Color wheel!

I’m always going on about color and how much I enjoy it – especially when it comes to enamels or beading or gemstones….. well, actually, for everything!  I have met quite a few people, though, who have told me they struggle with picking colors and making them work together.

At first, when I was learning beading I worked intuitively with color.  I would say, after all of my years of gardening, as well as birdwatching, that you subconciously absorb what colors work with each other.  Nature’s palettes are the easiest to draw inspiration from, and in some ways the safest.

Of course, there are all sorts of color theories (especially for painters), and depending on your school of thought you might use them in your work or not.  The whole idea becomes even more interesting when you realize that everyone’s perception of (a) color can be different.  To be honest, I find that idea to be kind of mind boggling.
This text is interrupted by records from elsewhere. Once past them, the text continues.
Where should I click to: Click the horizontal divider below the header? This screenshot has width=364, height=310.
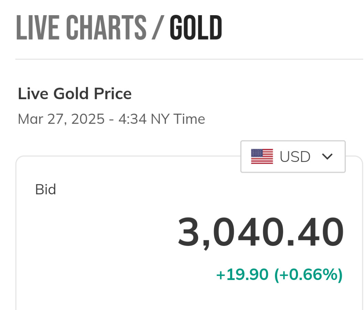tap(189, 59)
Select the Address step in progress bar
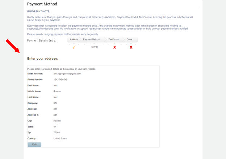 coord(74,39)
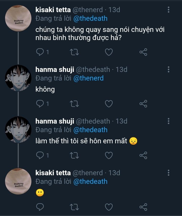Image resolution: width=182 pixels, height=216 pixels.
Task: Reply to the pensive emoji tweet
Action: pos(40,155)
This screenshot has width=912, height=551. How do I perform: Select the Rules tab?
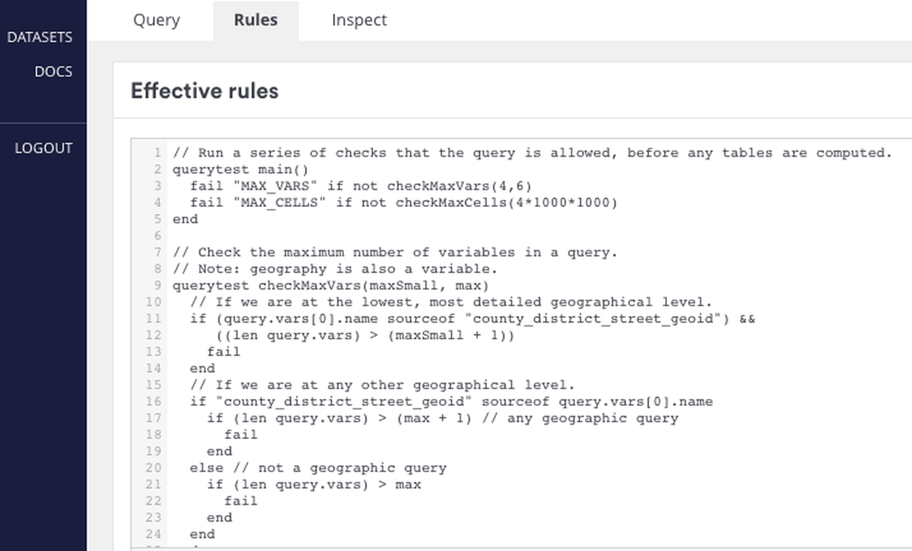(255, 20)
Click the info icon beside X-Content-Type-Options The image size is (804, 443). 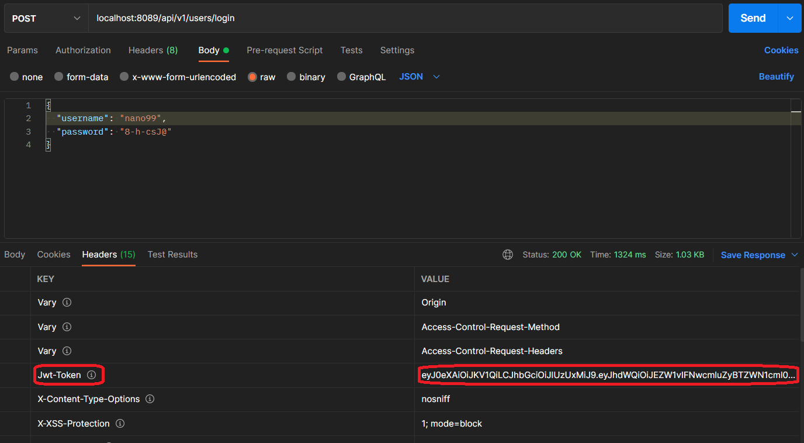coord(150,399)
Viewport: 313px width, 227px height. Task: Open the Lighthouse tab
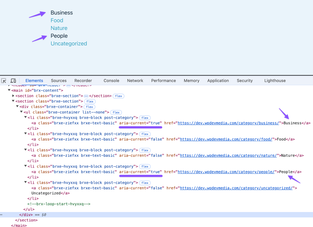275,81
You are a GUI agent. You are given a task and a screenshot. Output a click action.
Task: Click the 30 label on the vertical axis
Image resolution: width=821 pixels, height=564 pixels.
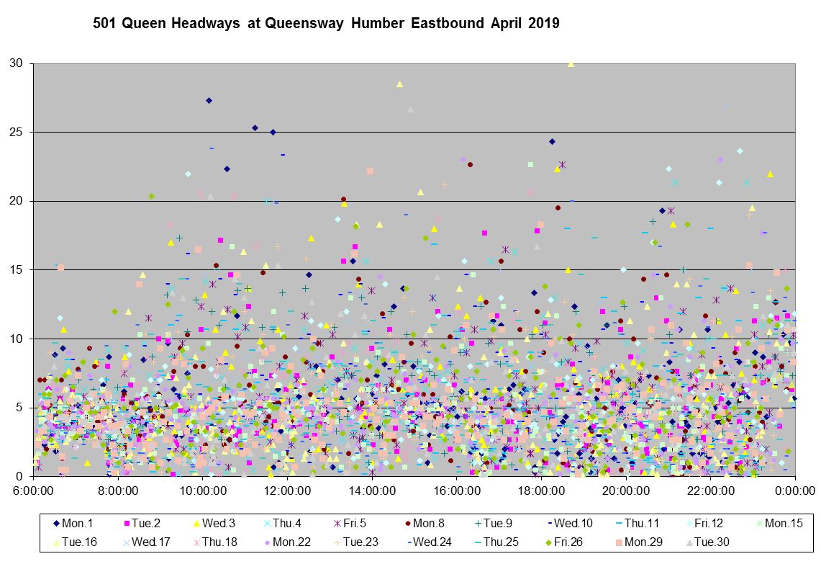16,63
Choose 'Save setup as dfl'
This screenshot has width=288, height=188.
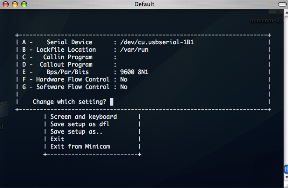coord(80,124)
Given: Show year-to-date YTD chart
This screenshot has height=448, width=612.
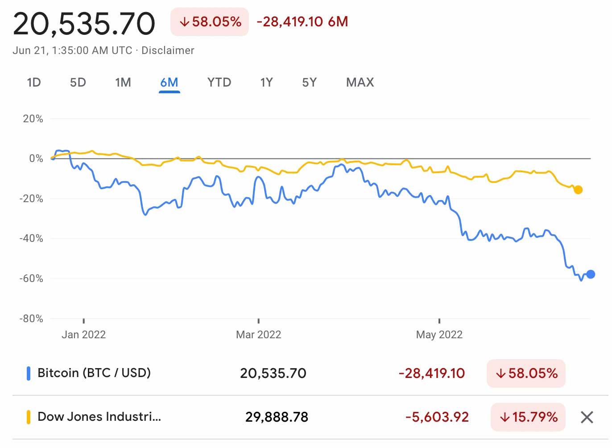Looking at the screenshot, I should point(219,83).
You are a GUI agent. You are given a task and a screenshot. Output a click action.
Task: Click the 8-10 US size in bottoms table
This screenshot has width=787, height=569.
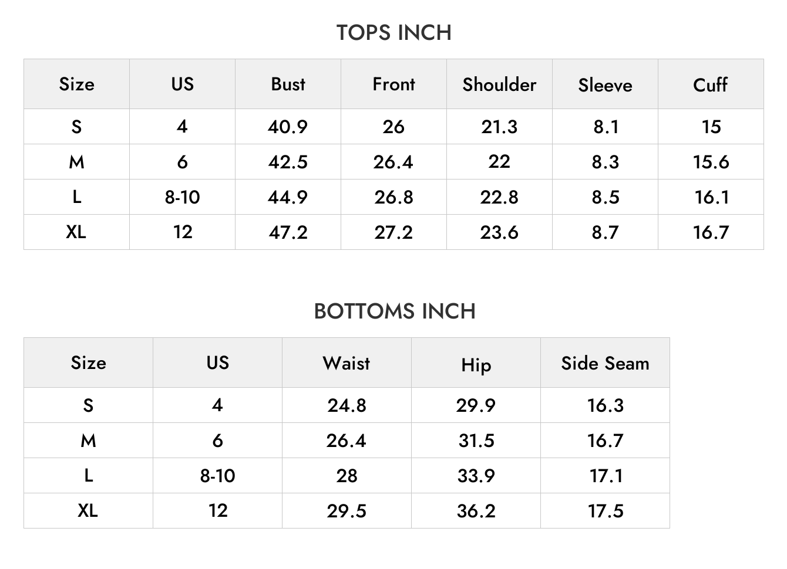point(217,476)
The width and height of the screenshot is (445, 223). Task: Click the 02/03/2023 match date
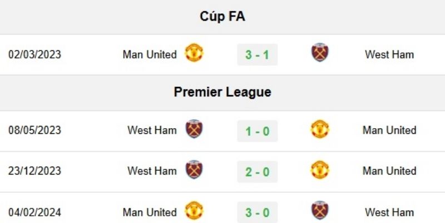pyautogui.click(x=34, y=55)
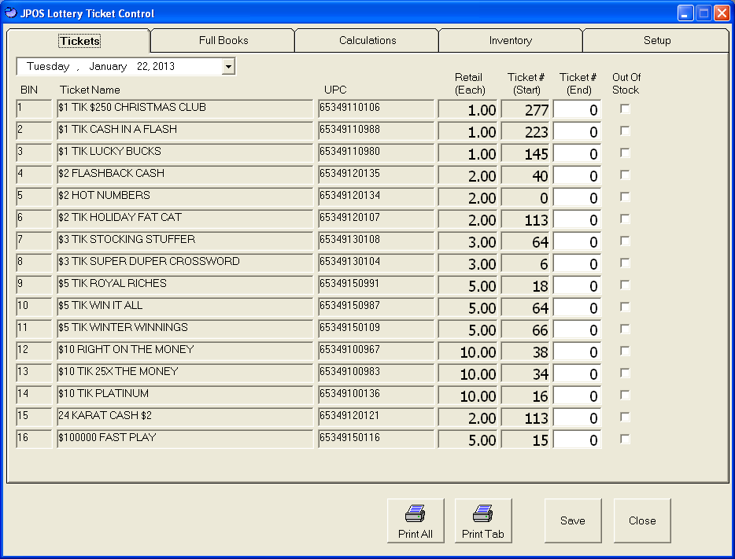
Task: Select the Tickets tab
Action: pyautogui.click(x=79, y=40)
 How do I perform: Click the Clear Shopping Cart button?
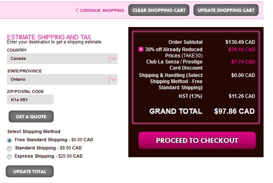tap(159, 10)
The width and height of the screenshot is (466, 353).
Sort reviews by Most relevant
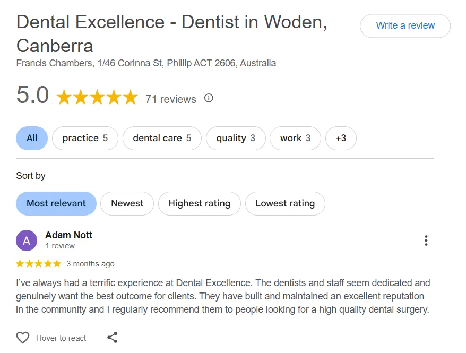coord(56,203)
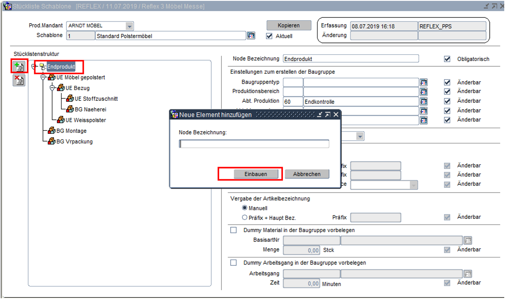Uncheck the Obligatorisch checkbox

click(447, 59)
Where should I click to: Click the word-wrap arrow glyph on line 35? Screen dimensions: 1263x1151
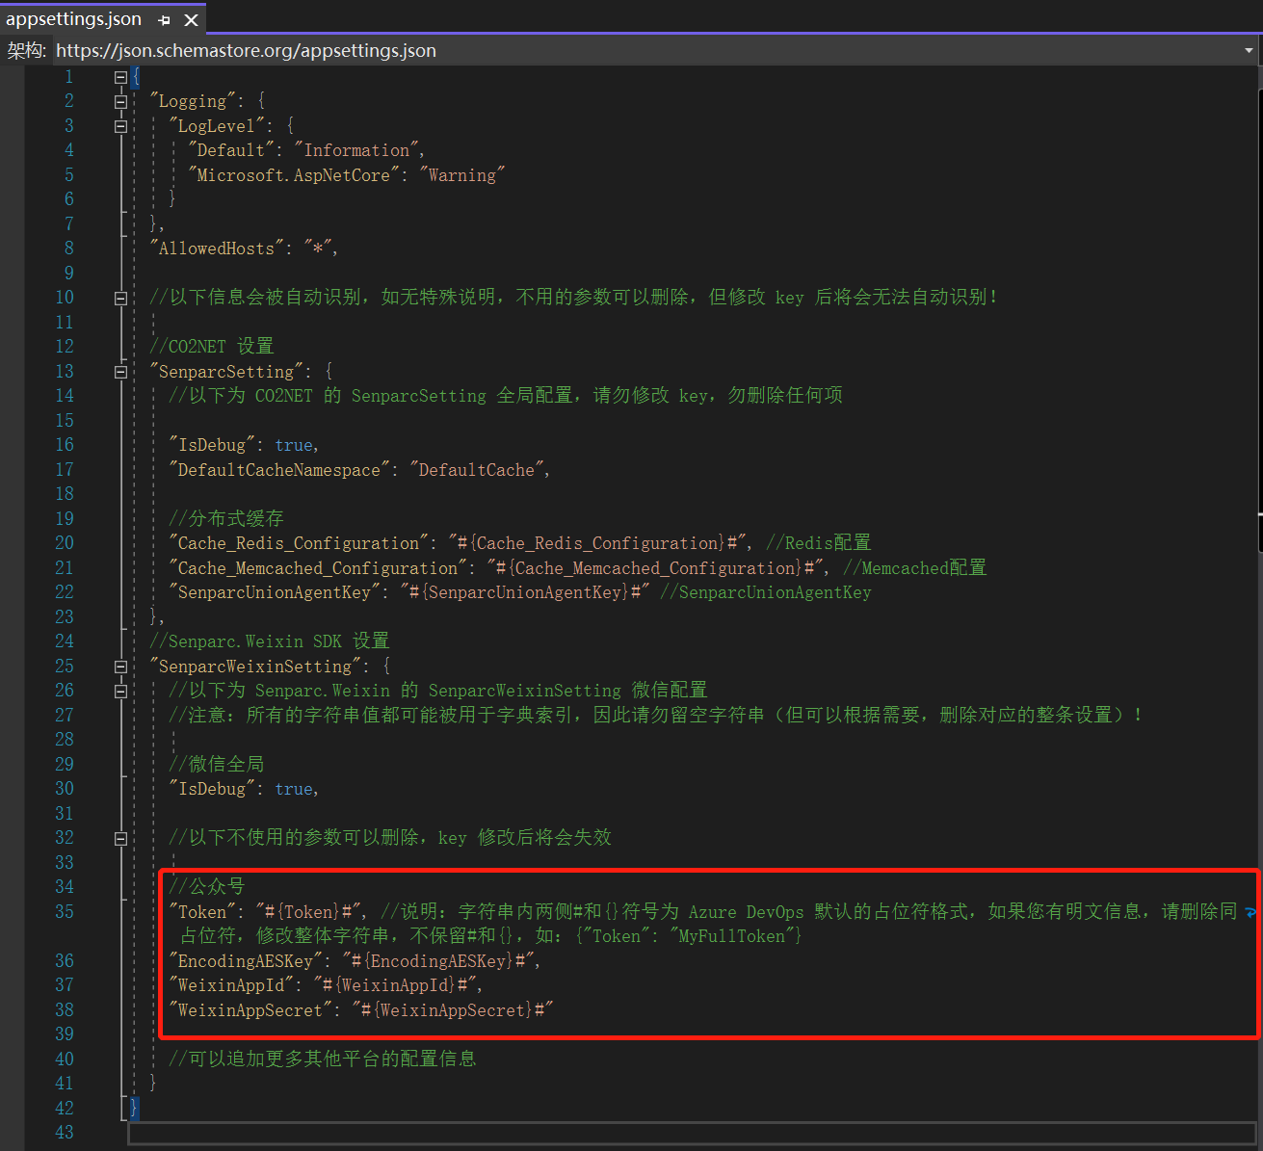point(1250,912)
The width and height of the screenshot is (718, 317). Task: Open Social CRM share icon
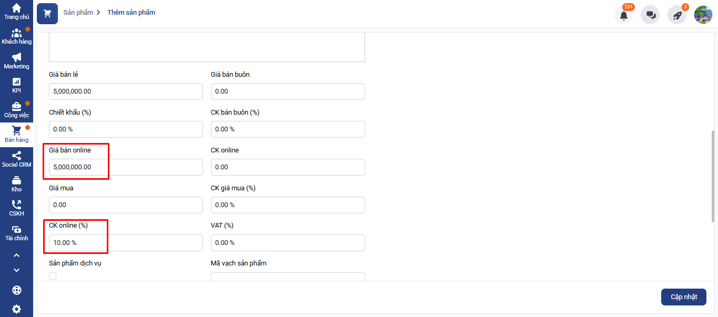coord(16,159)
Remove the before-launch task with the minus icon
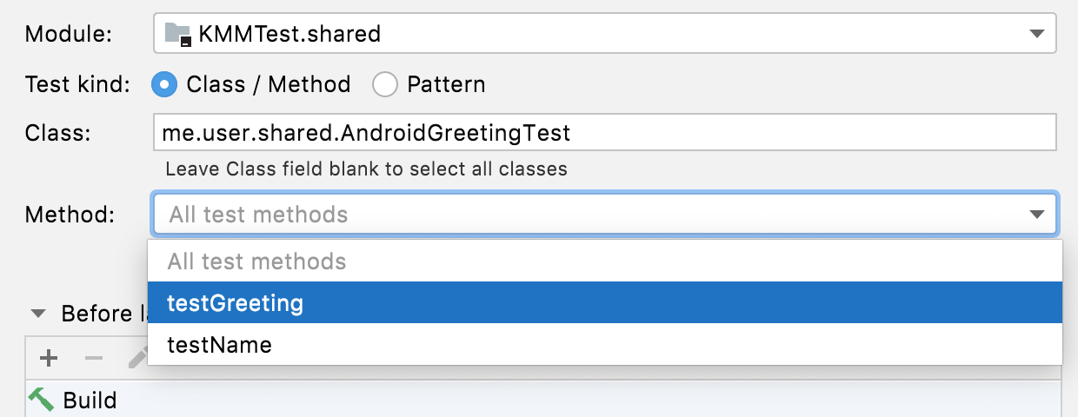 tap(93, 357)
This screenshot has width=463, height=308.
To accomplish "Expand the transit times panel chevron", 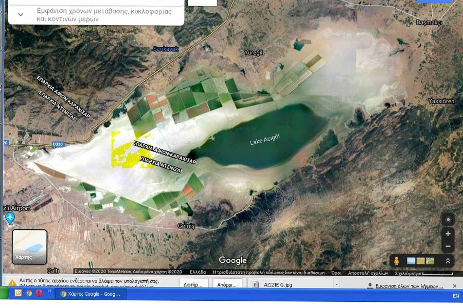I will point(21,14).
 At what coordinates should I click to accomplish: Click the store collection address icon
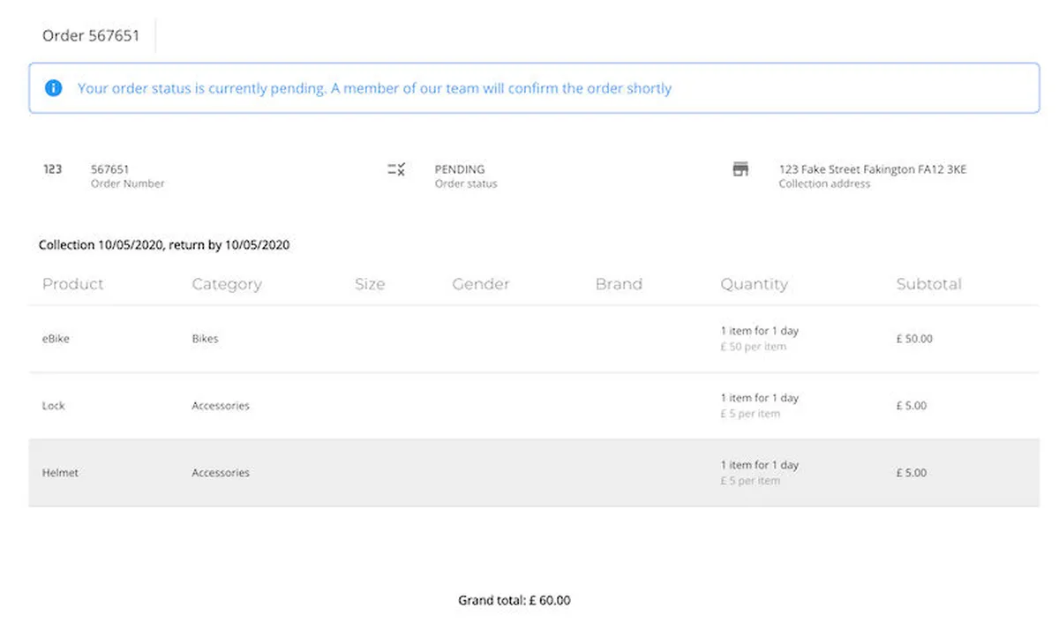pyautogui.click(x=740, y=169)
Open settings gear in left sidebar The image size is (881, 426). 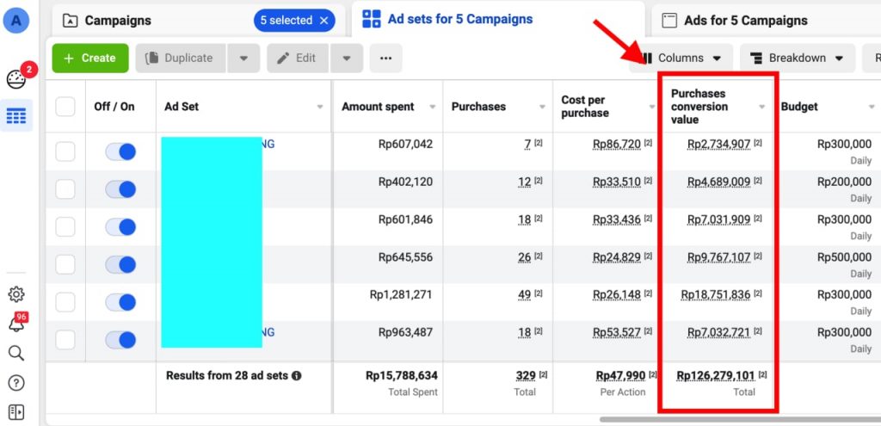click(x=16, y=294)
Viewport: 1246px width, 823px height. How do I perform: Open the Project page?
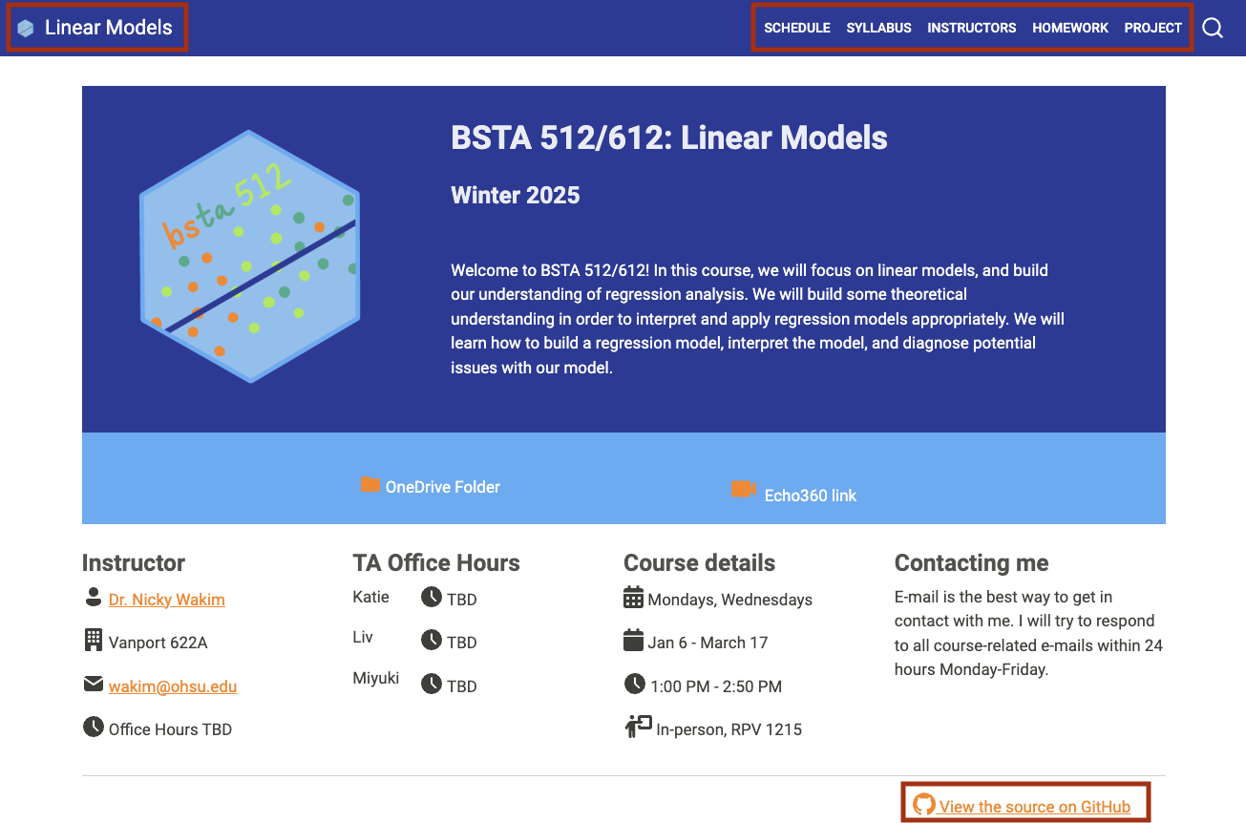(1152, 28)
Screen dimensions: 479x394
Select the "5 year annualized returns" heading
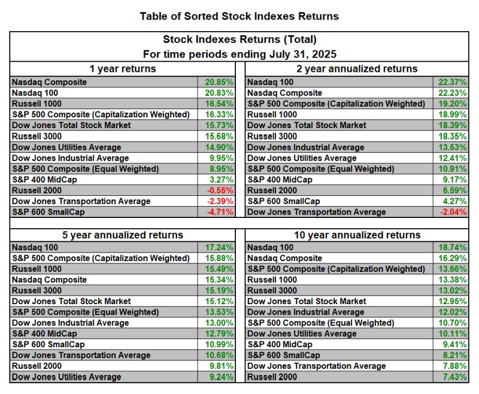122,235
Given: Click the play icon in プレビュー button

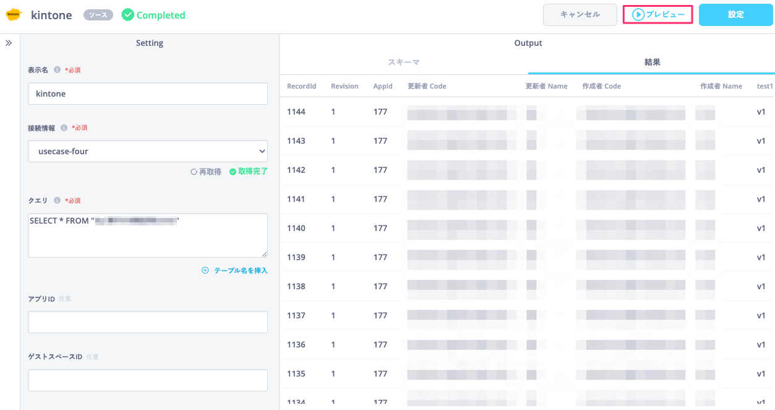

But rather than diving into color theory and all of the arguements, you can do what I do if intuition just isn’t enough – turn to your resourses!  I have two that I use: “The Beader’s Guide to Color” by Margie Deeb, and the color wheel! Although I love the book, and can’t recommend it highly enough, I know that not everyone wants a book about beading!  So, the next time you are thinking about color you can easily grab a color wheel.

This is the color wheel I have.  I like this one, it's Scott's old one from Architecture school!  This is the front.
This is the color wheel I have. I like this one, it’s Scott’s old one from Architecture school! This is the front.
This is the back of the color wheel.  This is the side that is most useful if you are looking chose colors that work together.  Here, blue-green is the key color and red-orange is the direct complement, orange and red are the split complimentaries, and yellow-orange and red-violet are the triadic complements.
This is the back of the color wheel. This is the side that is most useful if you are looking chose colors that work together. Here, blue-green is the key color and red-orange is the direct complement, orange and red are the split complimentaries, and yellow-orange and red-violet are the triadic complements.  It also shows you the colors that are analogous to your key color (in this example: blue, blue-violet, green, yellow-green).

A color wheel is a fun and inexpensive way to think about color.  You should be able to get a small color wheel for less than $4 (see Curry’s Art Supplies).

I find the color wheel particularly useful when I am working with enamels because the powdered enamel is often whitish before it is fired.  This makes it hard to just put the containers next to each other to see if they will work together!

Of course, all of the possible colors in the world won’t be found on the wheel but you can get a good idea if something in the same color family is going to work.  To me the most obvious day to day use would be when you are decorating your home.  You may not be sure if that red pillow is going to go with your violet chair – so you can check it out on the wheel first!  (And, the answer is yes, they do work together!)

I think working with color is a lot of fun, and if you were one of those people who was feeling a little unsure I hope you grab a color wheel (and then maybe the book…!) and join in on the fun.  If you really get into it, you can make your own color wheel:

I made my own color wheel, testing out my watercolors.  Not necessarily the best brushwork - but it's still a great reference!
I made my own color wheel, testing out my watercolors. Not necessarily the best brushwork – but it’s still a great reference!

Hope you are keeping warm on this blustery day!